▸ **Activity**: Output the line containing "Given: Go to" and each line after it through the end of the data, exactly as written, with pictures left out.

-- Material supplied follows --

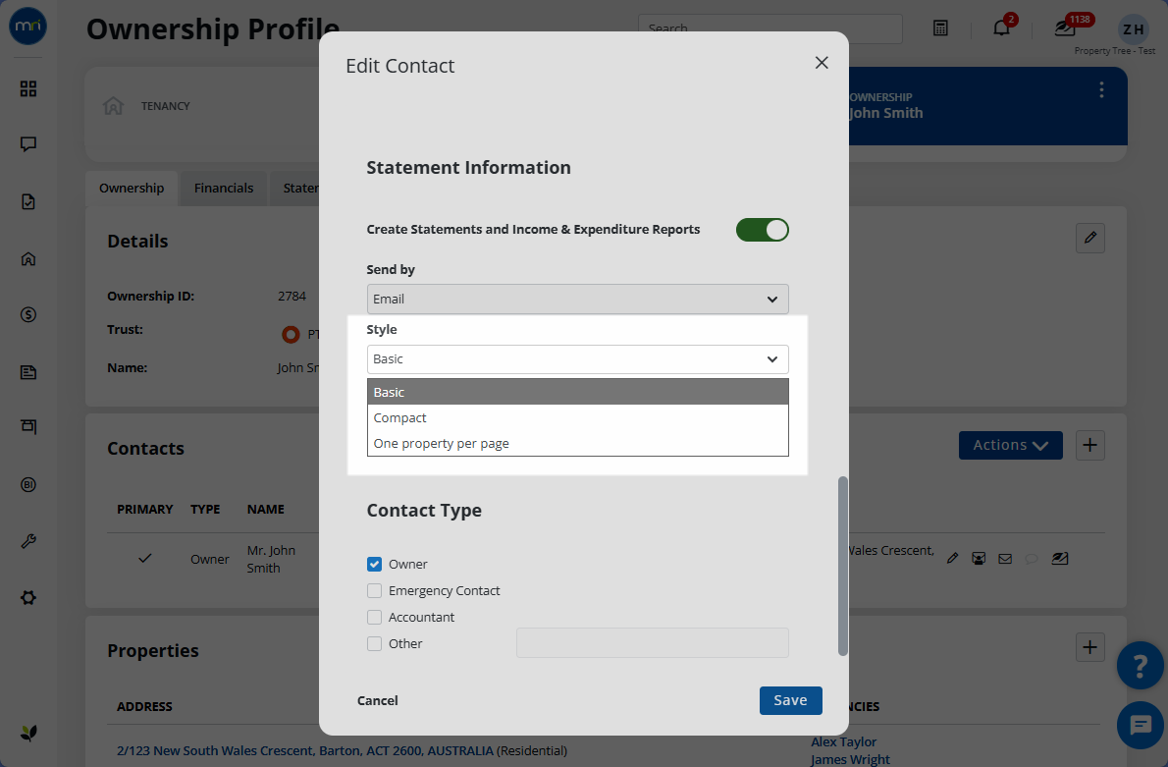Click the help question mark button
The image size is (1168, 767).
(1140, 665)
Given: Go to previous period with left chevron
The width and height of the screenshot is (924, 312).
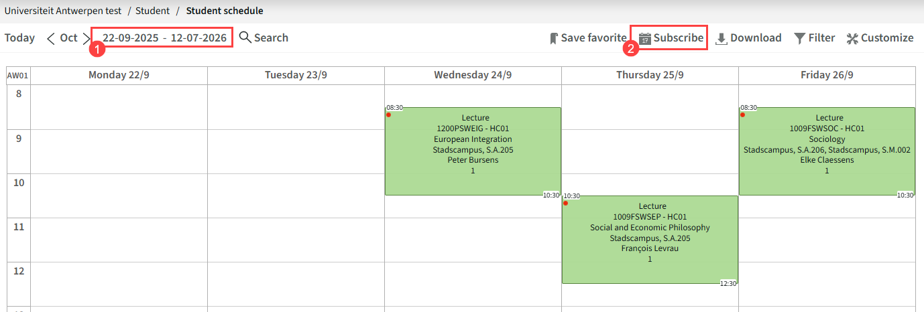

-- Material supplied concluded --

▸ **Answer to this task**:
Given: Go to previous period with left chevron
The width and height of the screenshot is (924, 312).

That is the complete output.